Réforme portuaire: discussion à l'Assemblée, forte mobilisation dans les ports

MARSEILLE (AFP) — Les terminaux des ports autonomes de Nantes/Saint-Nazaire, du Havre, de Marseille et de Dunkerque-Est sont paralysés mardi par une grève de 48h lancée par la fédération CGT des ports et docks, à l'occasion du début de l'examen de la réforme portuaire par les députés.

La CGT, ultra majoritaire dans le secteur, refuse toujours la concession des terminaux et le transfert des personnels et de l'outillage au privé.

Les agents CGT de la manutention ont reçu le soutien des dockers (manutention privée) qui participaient parallèlement à la journée nationale d'action de la CGT et de la CFDT pour la défense des 35 heures et des retraites.
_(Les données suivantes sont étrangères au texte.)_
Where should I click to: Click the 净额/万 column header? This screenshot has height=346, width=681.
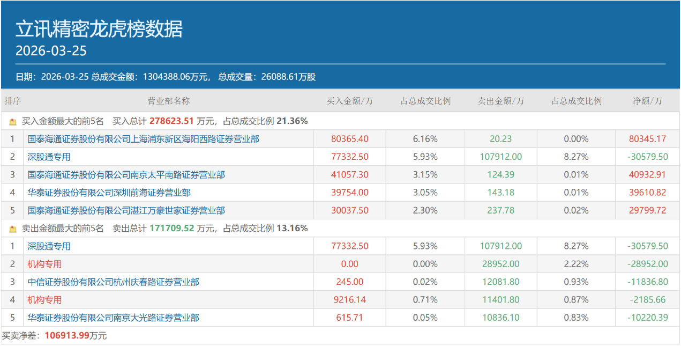(647, 101)
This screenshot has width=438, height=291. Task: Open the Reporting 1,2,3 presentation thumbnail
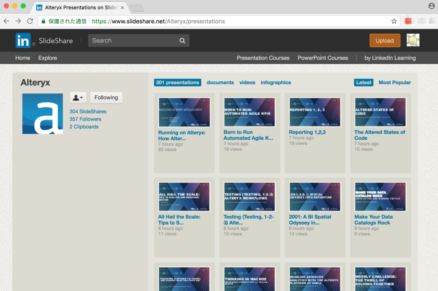(315, 112)
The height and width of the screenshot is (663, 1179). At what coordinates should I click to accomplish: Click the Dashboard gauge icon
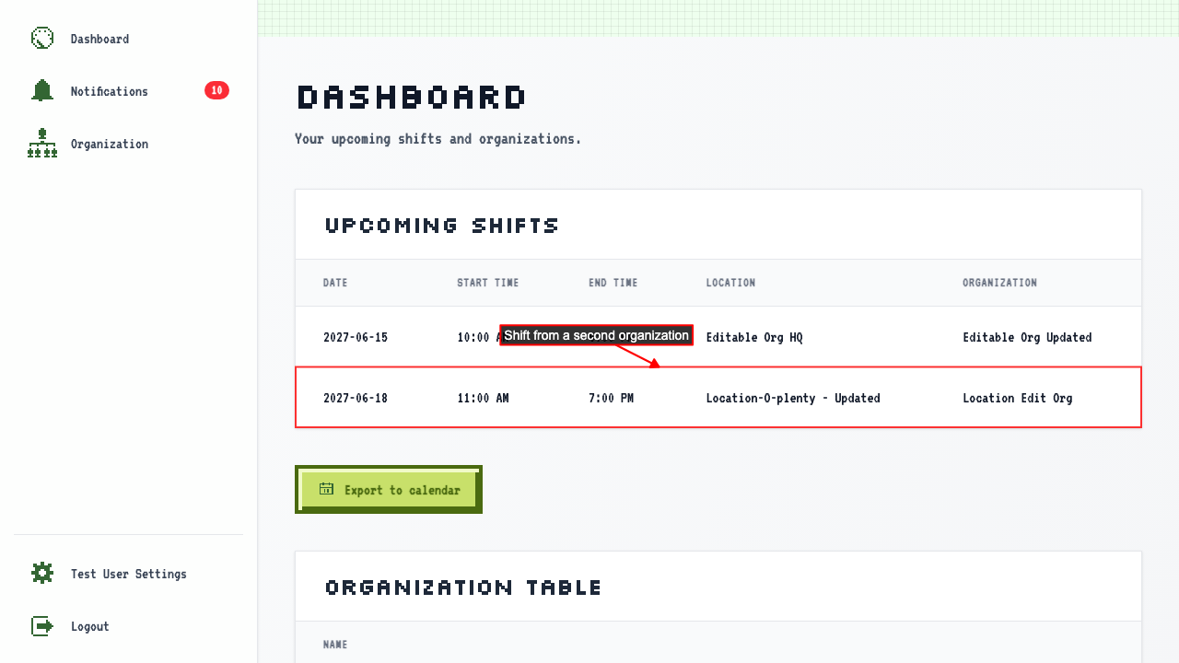[42, 39]
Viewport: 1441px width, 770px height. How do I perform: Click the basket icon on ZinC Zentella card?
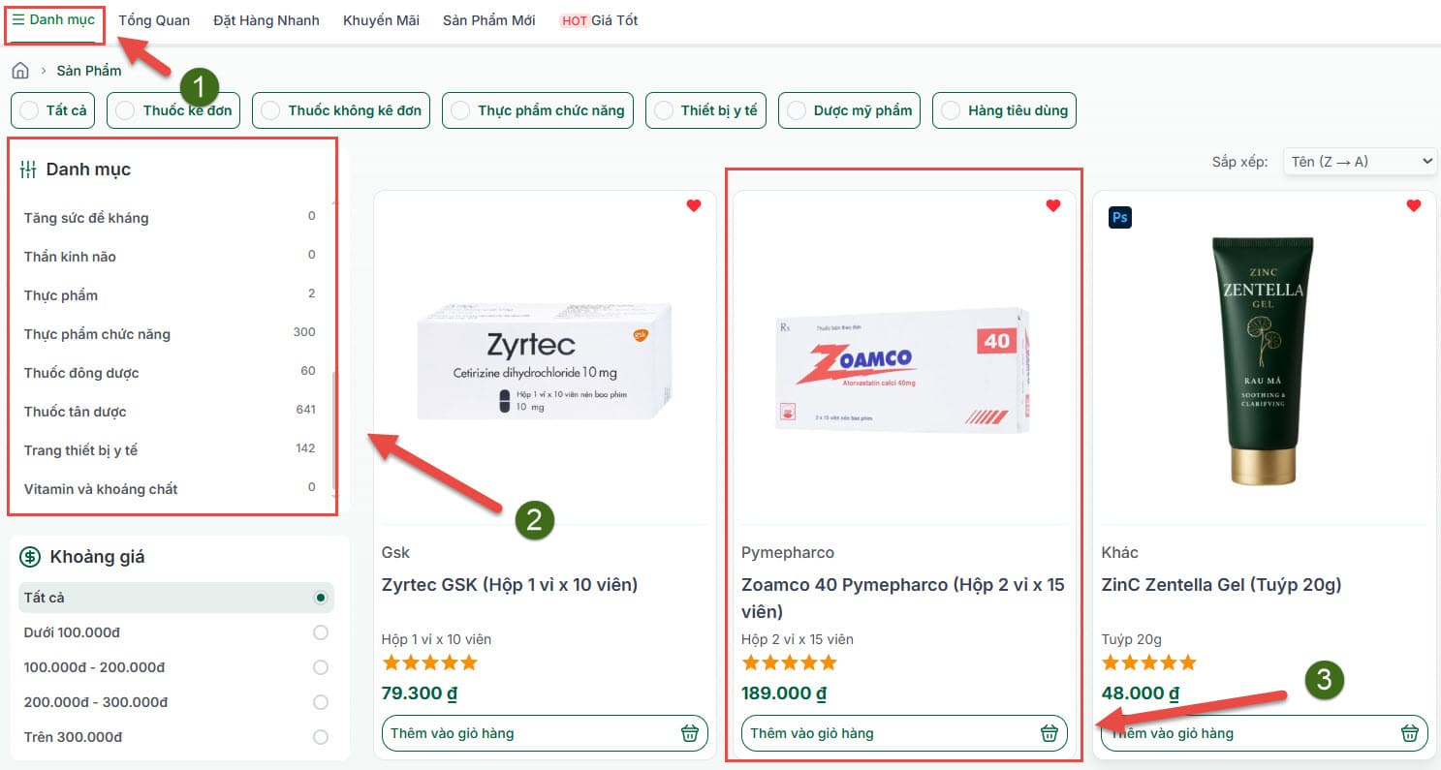(1410, 733)
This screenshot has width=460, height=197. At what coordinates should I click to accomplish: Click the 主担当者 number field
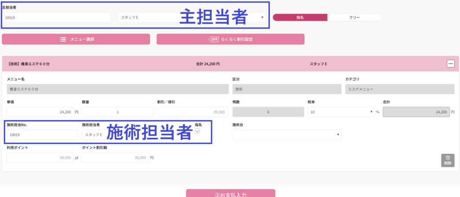[x=57, y=17]
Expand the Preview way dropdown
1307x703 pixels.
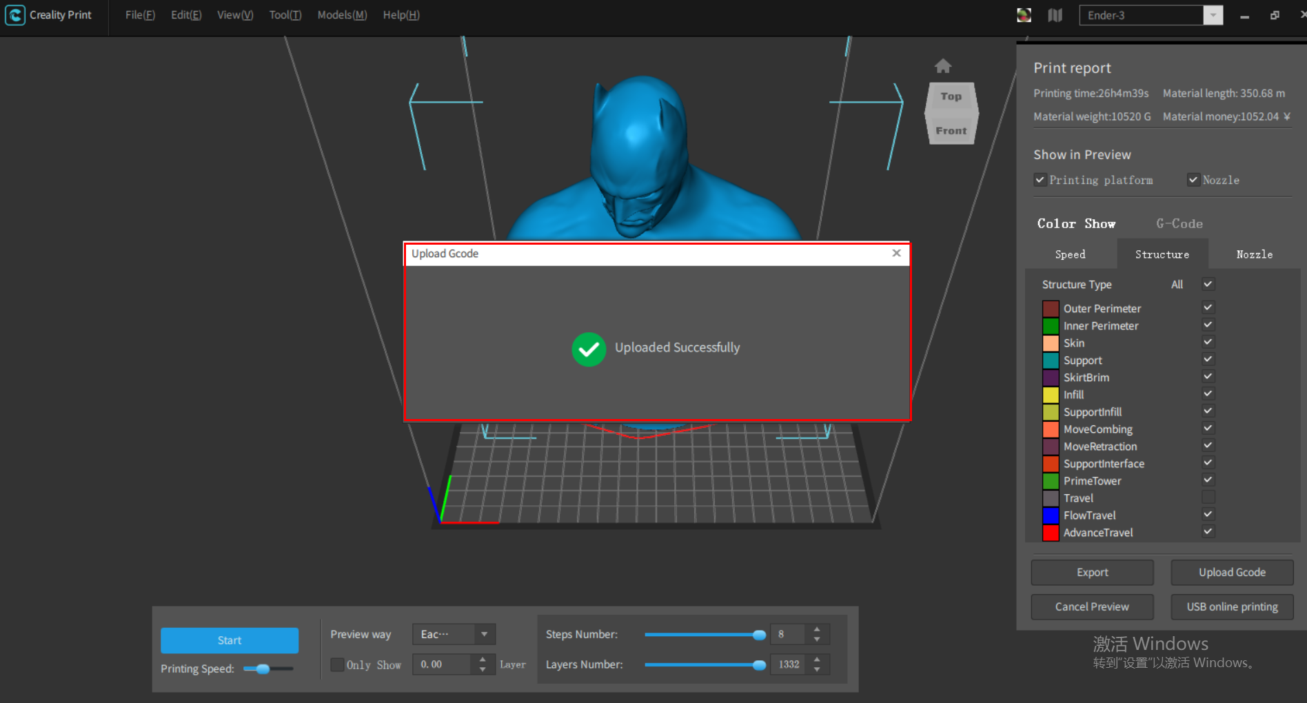[x=484, y=634]
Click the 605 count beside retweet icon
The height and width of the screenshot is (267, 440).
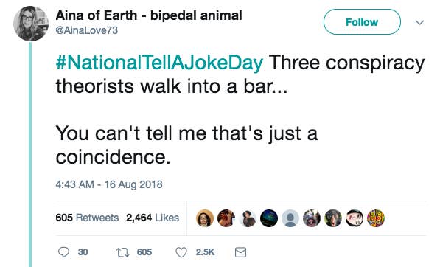pos(144,252)
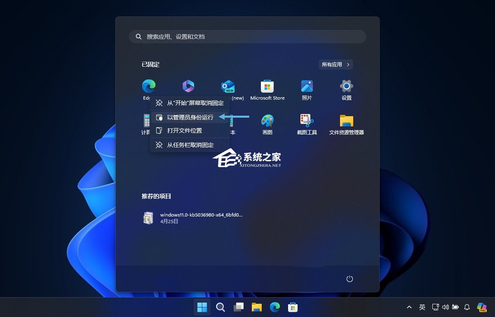Select 以管理员身份运行 in the context menu
The width and height of the screenshot is (495, 317).
(x=190, y=117)
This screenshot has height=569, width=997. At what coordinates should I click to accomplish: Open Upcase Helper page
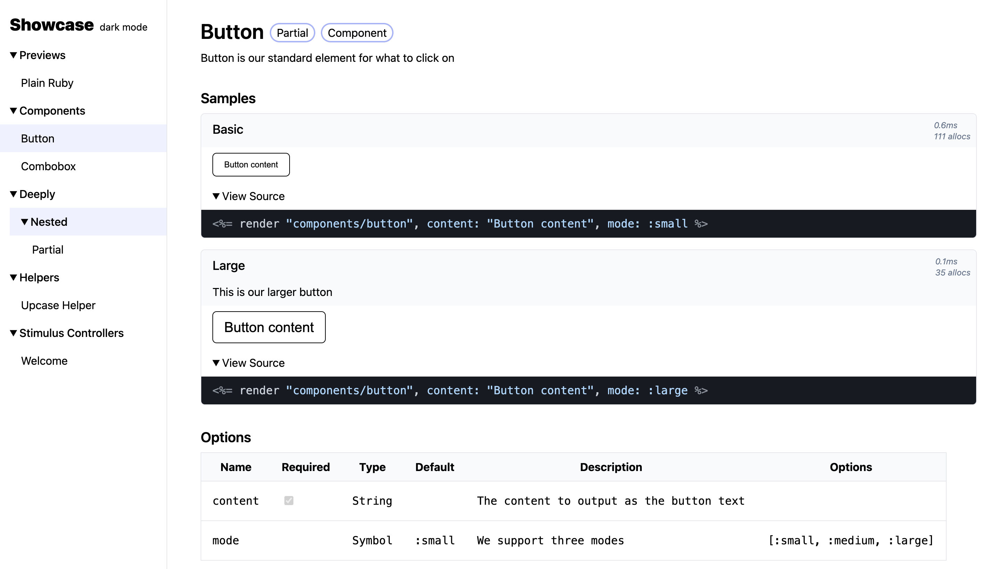pyautogui.click(x=58, y=305)
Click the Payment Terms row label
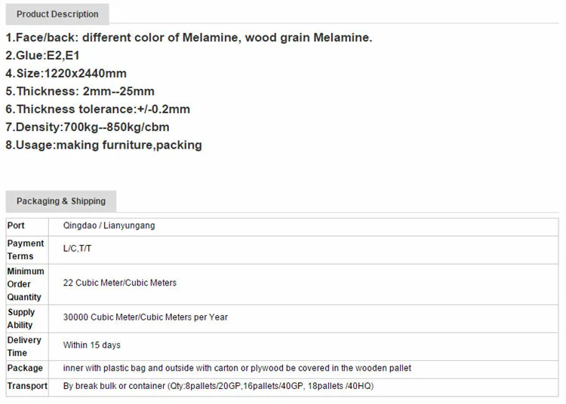 tap(26, 249)
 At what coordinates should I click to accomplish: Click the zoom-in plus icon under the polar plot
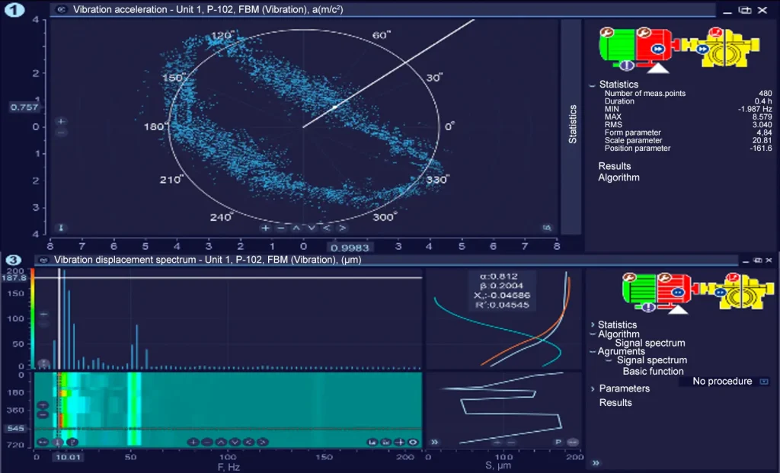pyautogui.click(x=264, y=226)
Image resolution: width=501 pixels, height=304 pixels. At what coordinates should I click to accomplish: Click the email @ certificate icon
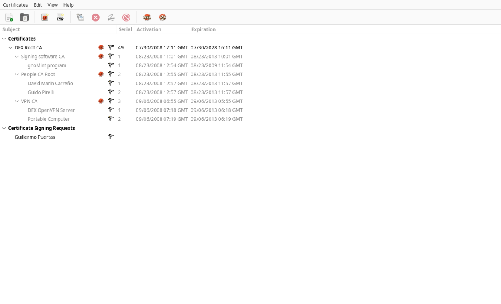[163, 17]
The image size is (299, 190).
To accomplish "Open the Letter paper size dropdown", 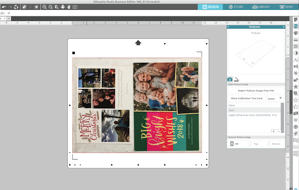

Face à cette mobilisation, le secrétaire d'Etat chargé de l'Emploi Laurent Wauquiez a réaffirmé qu"il est important de tenir". "Cette réforme, avait été tentée par le précédent gouvernement et le grand tort avait été de lâcher beaucoup trop tôt", a-t-il déclaré sur LCI.

Au Port autonome de Nantes/Saint-Nazaire, des agents ont bloqué les deux accès au terminal bois de Cheviré, près de Nantes, avec des plots en béton et des engins du port, "devant une forte présence policière" selon la CGT. Ils ont aussi barré les accès des terminaux charbon, agroalimentaire, roulier et conteneurs à Montoir-de-Bretagne, ainsi que l'atelier de maintenance du port autonome.

Au Havre, environ 500 agents portuaires, selon la CGT, ont ciblé leur action sur le terminal des car-ferries transmanche, retardant les opérations de déchargement du car-ferry Norman Spirit de la compagnie LD Lines en provenance de Portsmouth (Grande-Bretagne).

"Nous disons non au transfert des salariés vers le privé qui signifierait la mise en oeuvre de la directive européenne sur la libéralisation des services, pourtant repoussée à deux reprises", a affirmé Patrick Deshayes, secrétaire du syndicat CGT du Port autonome du Havre.

A Dunkerque, la grève touche davantage le port Est mais aucun navire n'était en attente en fin de matinée, selon la direction du port qui a enregistré une forte activité lundi.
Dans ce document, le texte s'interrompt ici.